● **Written request 1**:
In the objectives on art and the French Revolution, through which works are students to discuss negative portrayals of and disillusionment with the Revolution? Answer in one to three sentences.
● **Written request 2**:
Lay out the entries from the line containing "Locate an element" down through the last line of the entries as a Markdown table with the columns No. and Entry text, one row per line. Skip blank lines and leave out the pictures.

## begin Text passage

Art and the State: The French Revolution

OBJECTIVES:

1. Be able to discuss the ideals of the French Revolution.

2. Be able to show how these ideals were portrayed in the art of the age, including the art of Jacques Louis David.

3. Be able to show how artists portrayed Napoleon as the representative of these ideals, and as a crusading hero of the Revolution.

4. Be able to discuss the portrayal of Napoleon in Abel Gance's classic film, Napoleon.

5. Be able to discuss Beethoven's portrayal of heroism in the Eroica symphony.

6. Be able to discuss negative portrayals of and disillusionment with the French revolution in art and in music, as seen on Goya's painting and Tchaikovsky's 1812 Overture.

## end Text passage
## begin Material provided

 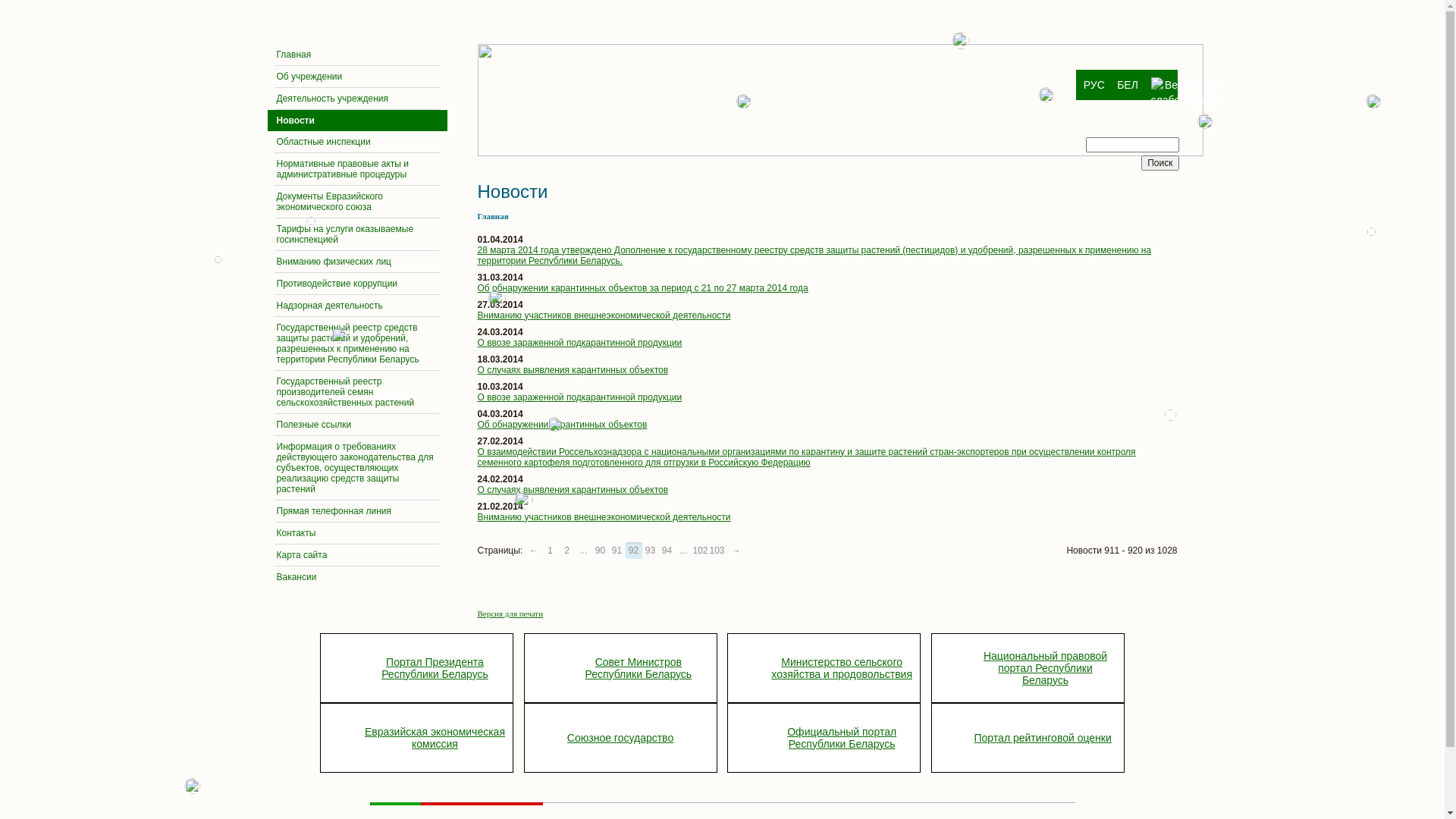 What do you see at coordinates (700, 550) in the screenshot?
I see `'102'` at bounding box center [700, 550].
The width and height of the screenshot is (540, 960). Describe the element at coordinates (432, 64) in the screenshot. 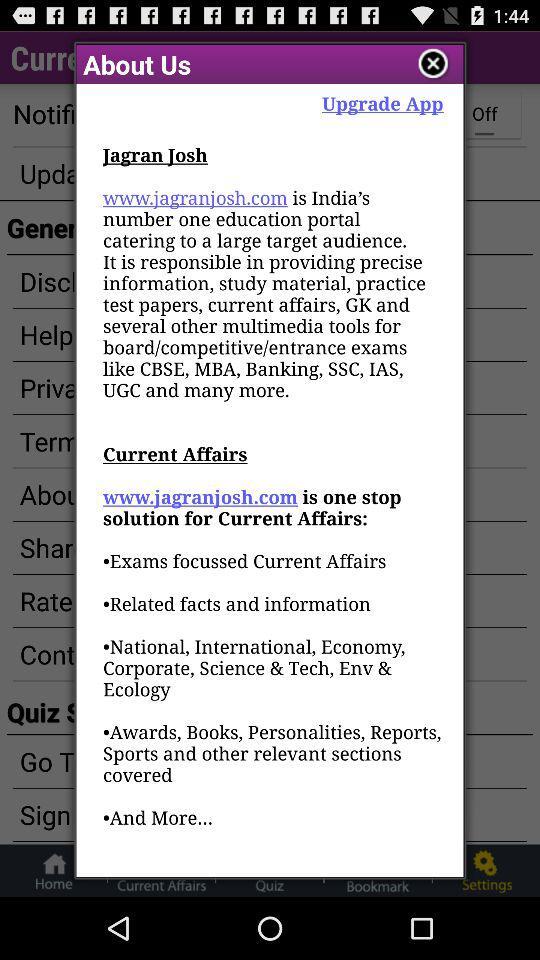

I see `notes` at that location.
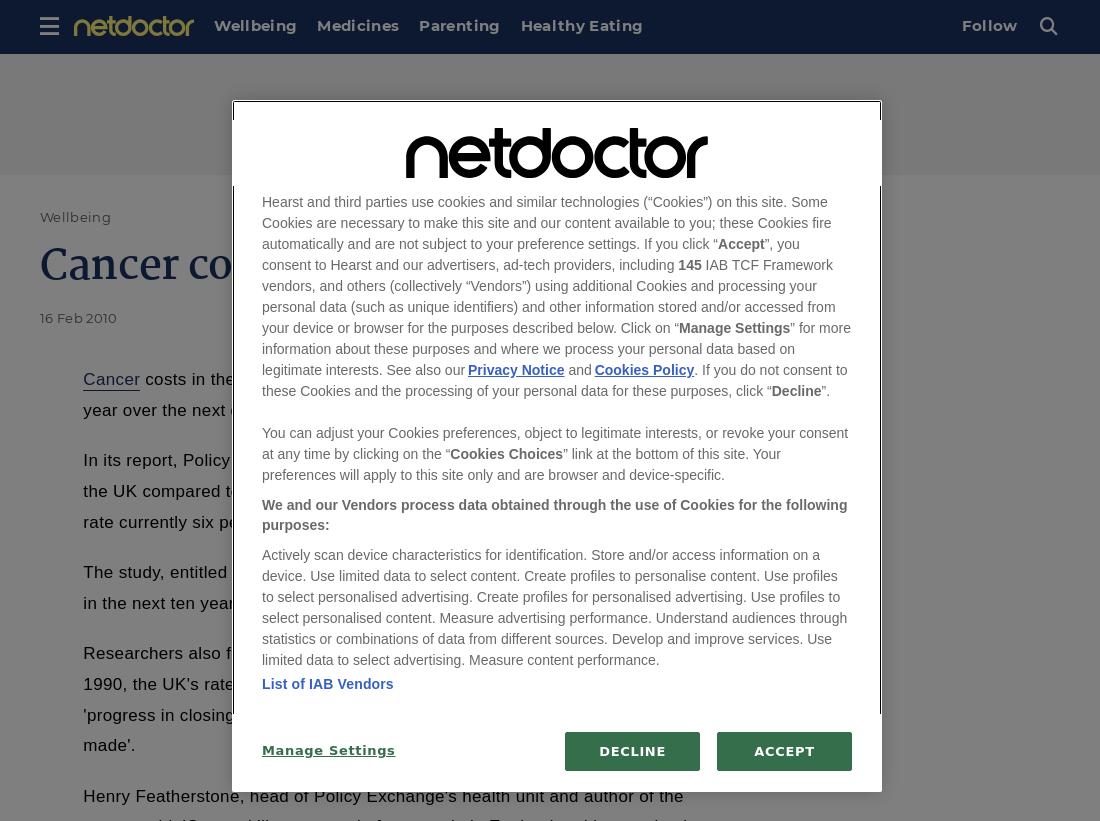 The width and height of the screenshot is (1100, 821). I want to click on 'Healthy Eating', so click(580, 24).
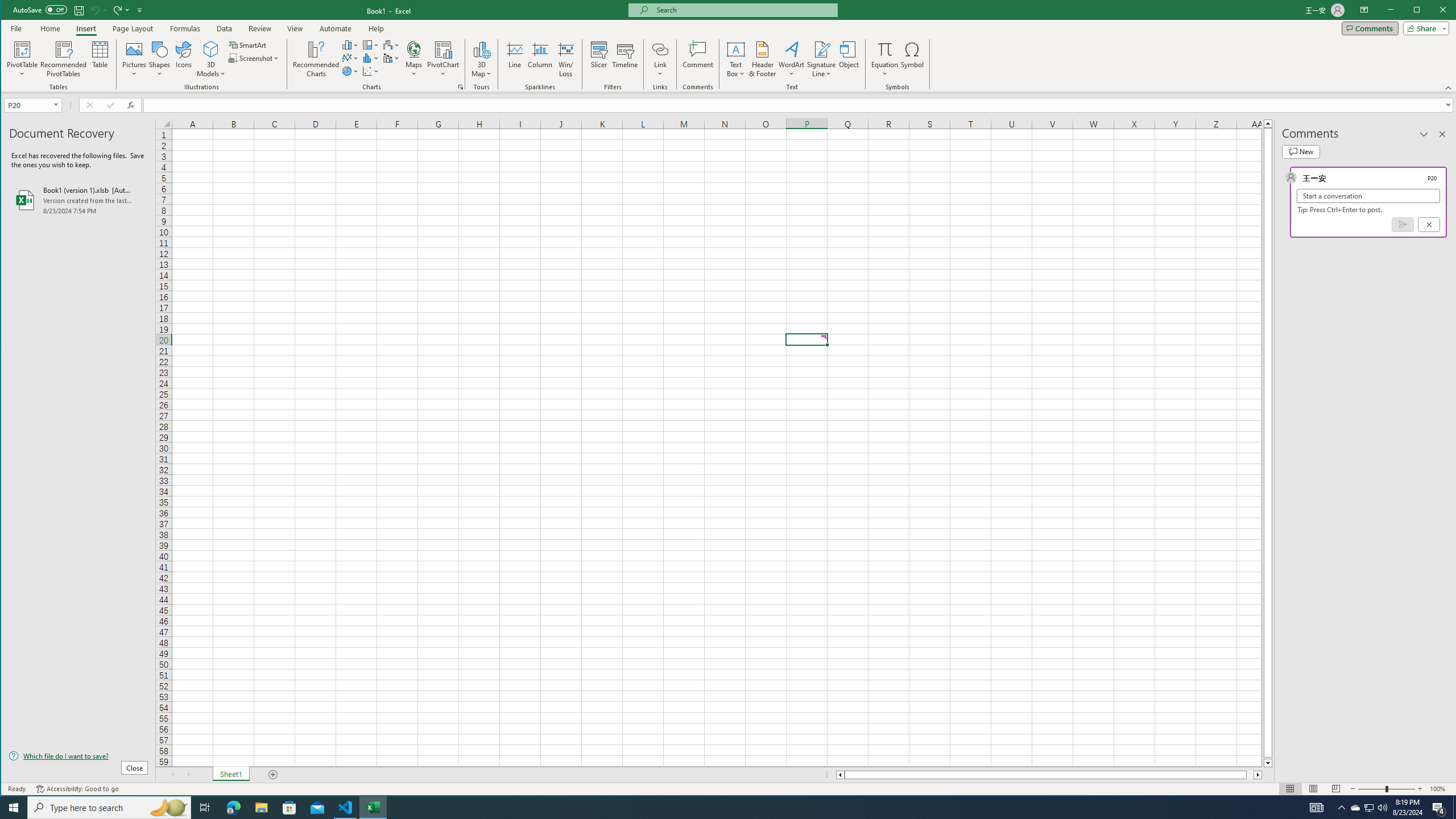 The height and width of the screenshot is (819, 1456). I want to click on 'Sheet1', so click(230, 775).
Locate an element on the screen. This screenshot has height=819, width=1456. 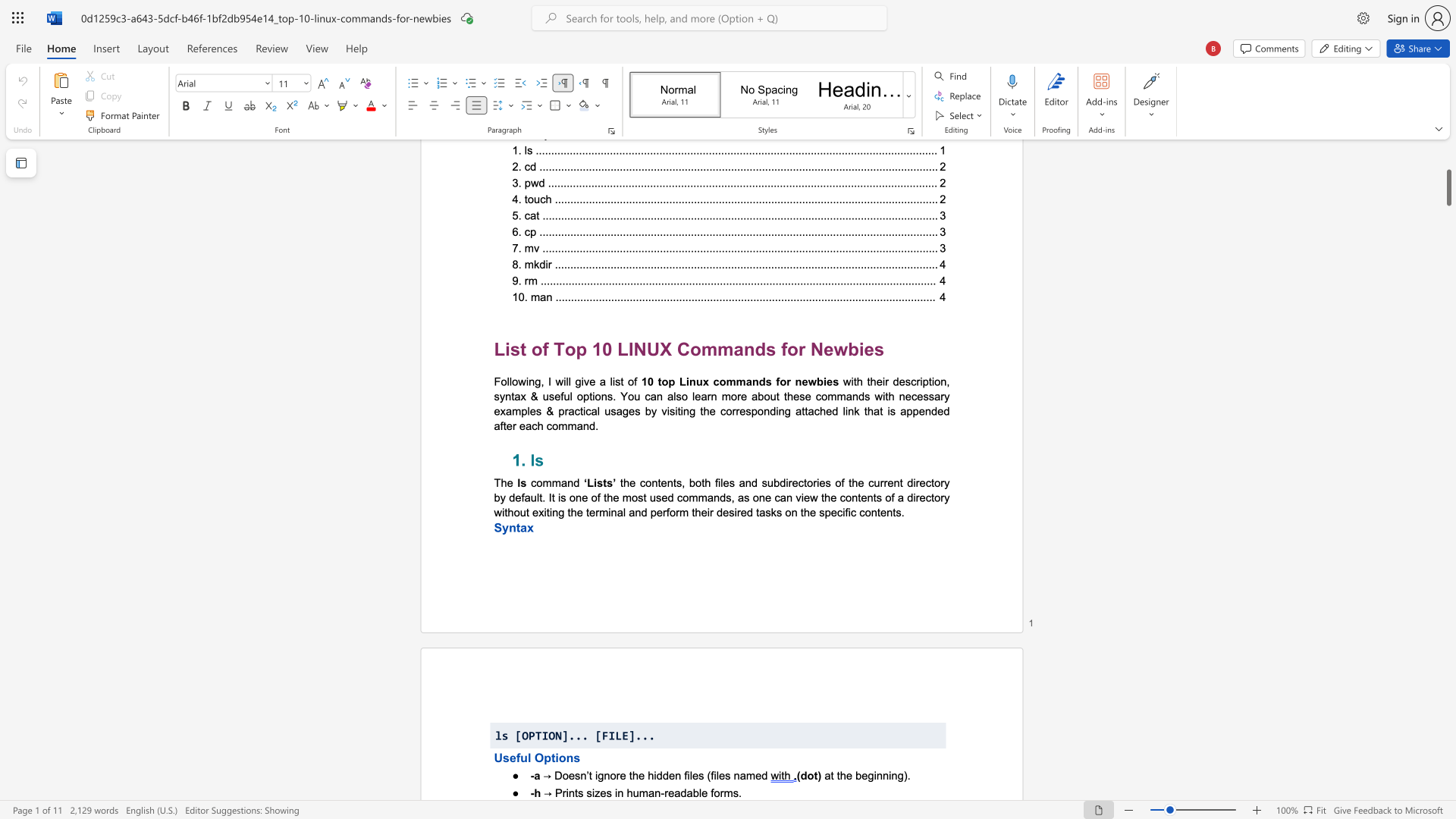
the subset text "→ Prints sizes in human-re" within the text "→ Prints sizes in human-readable forms." is located at coordinates (544, 792).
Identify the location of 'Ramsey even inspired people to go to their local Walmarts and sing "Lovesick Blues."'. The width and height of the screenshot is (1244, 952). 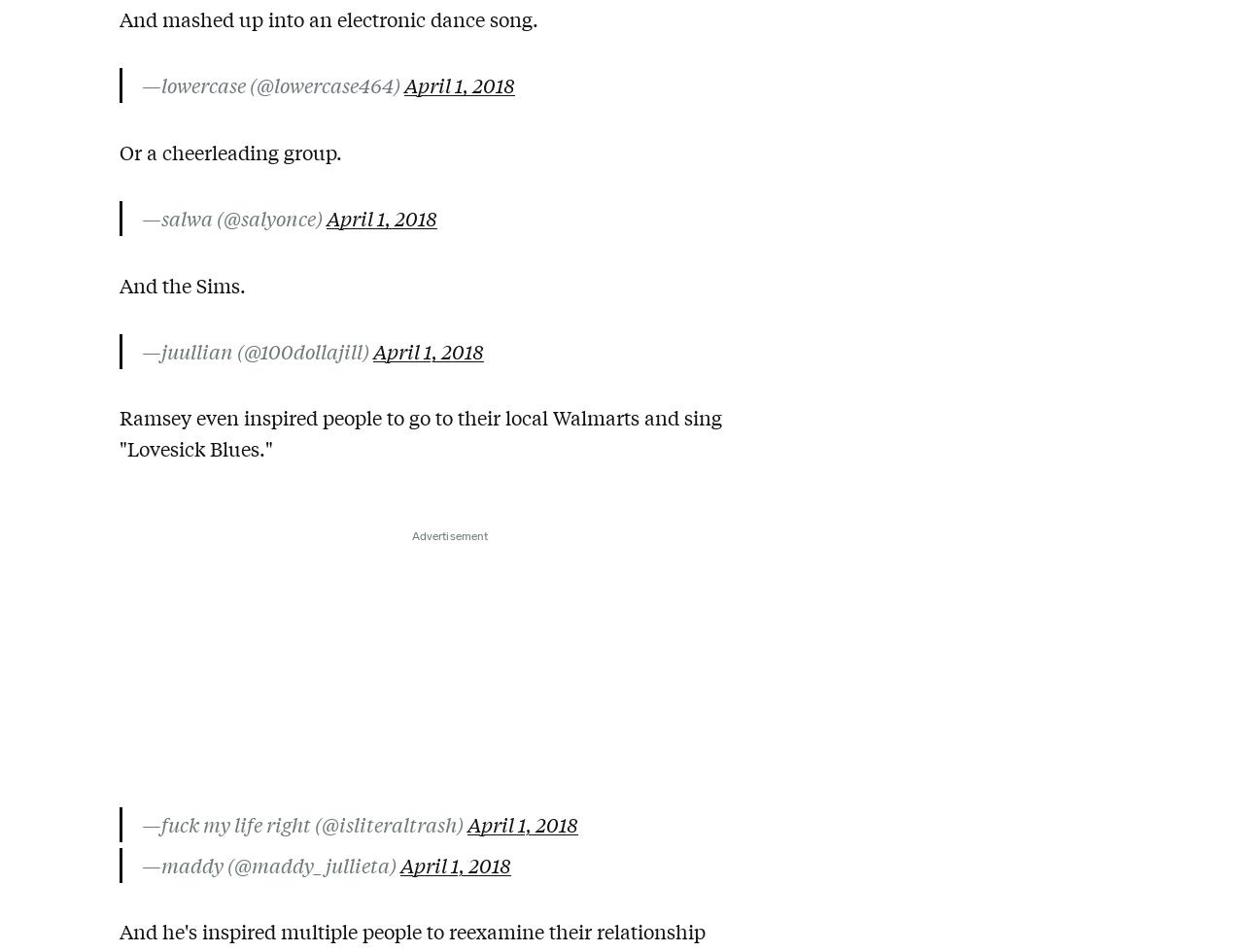
(119, 432).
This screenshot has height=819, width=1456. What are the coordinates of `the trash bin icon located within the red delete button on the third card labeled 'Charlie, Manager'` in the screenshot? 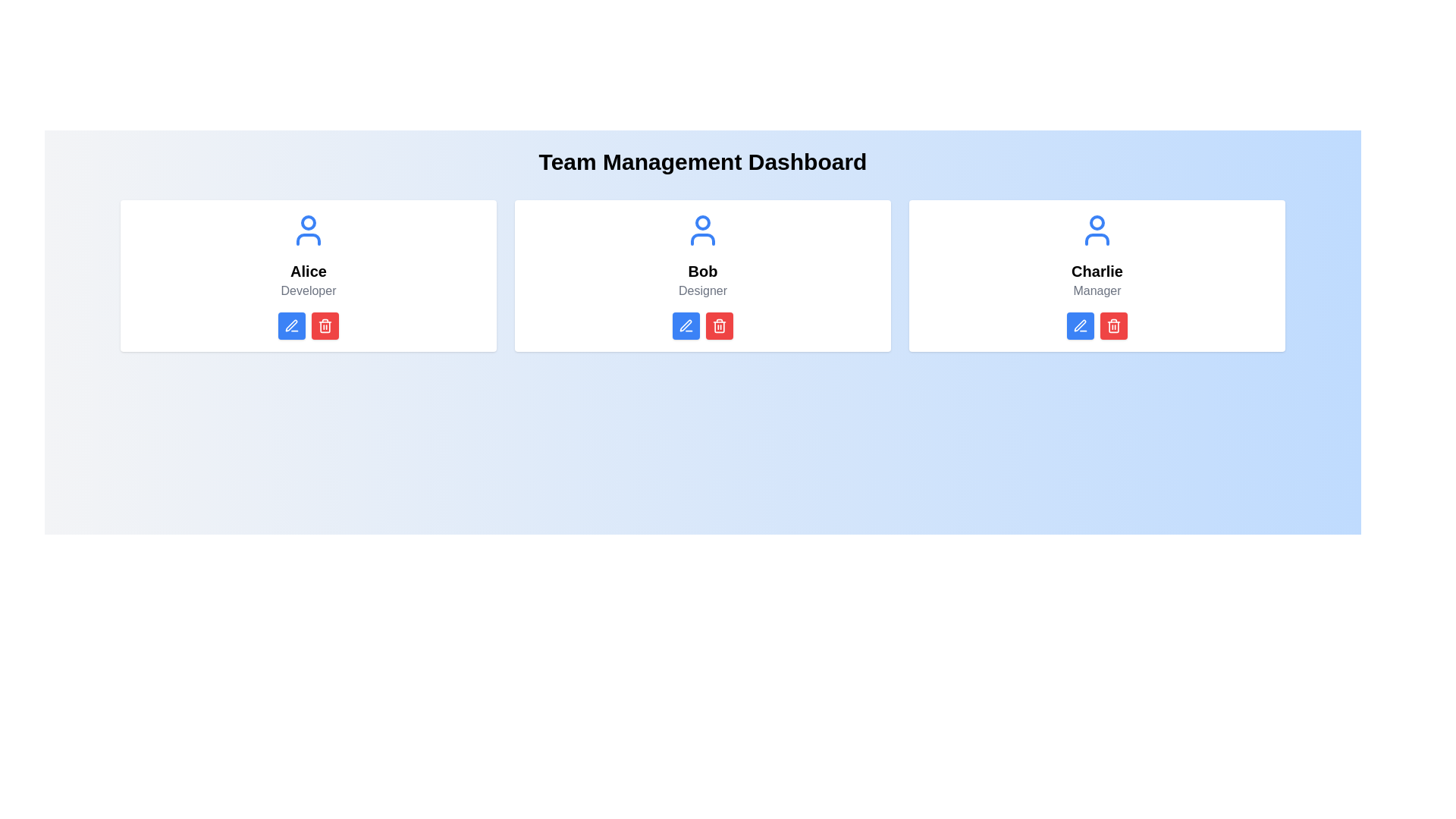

## end Material provided

● **Exercise solution 1**:
Students are to discuss these negative portrayals and this disillusionment through Goya's painting in art and Tchaikovsky's 1812 Overture in music.

● **Exercise solution 2**:
| No. | Entry text |
|---|---|
| 1 | Locate an element on the screen. This screenshot has height=819, width=1456.  |
| 2 | the subset text "→ Prints sizes in human-re" within the text "→ Prints sizes in human-readable forms." is located at coordinates (544, 792). |
| 3 | Identify the location of 'Ramsey even inspired people to go to their local Walmarts and sing "Lovesick Blues."'. The width and height of the screenshot is (1244, 952).  |
| 4 | (119, 432). |
| 5 | This screenshot has height=819, width=1456. What are the coordinates of `the trash bin icon located within the red delete button on the third card labeled 'Charlie, Manager'` in the screenshot?  |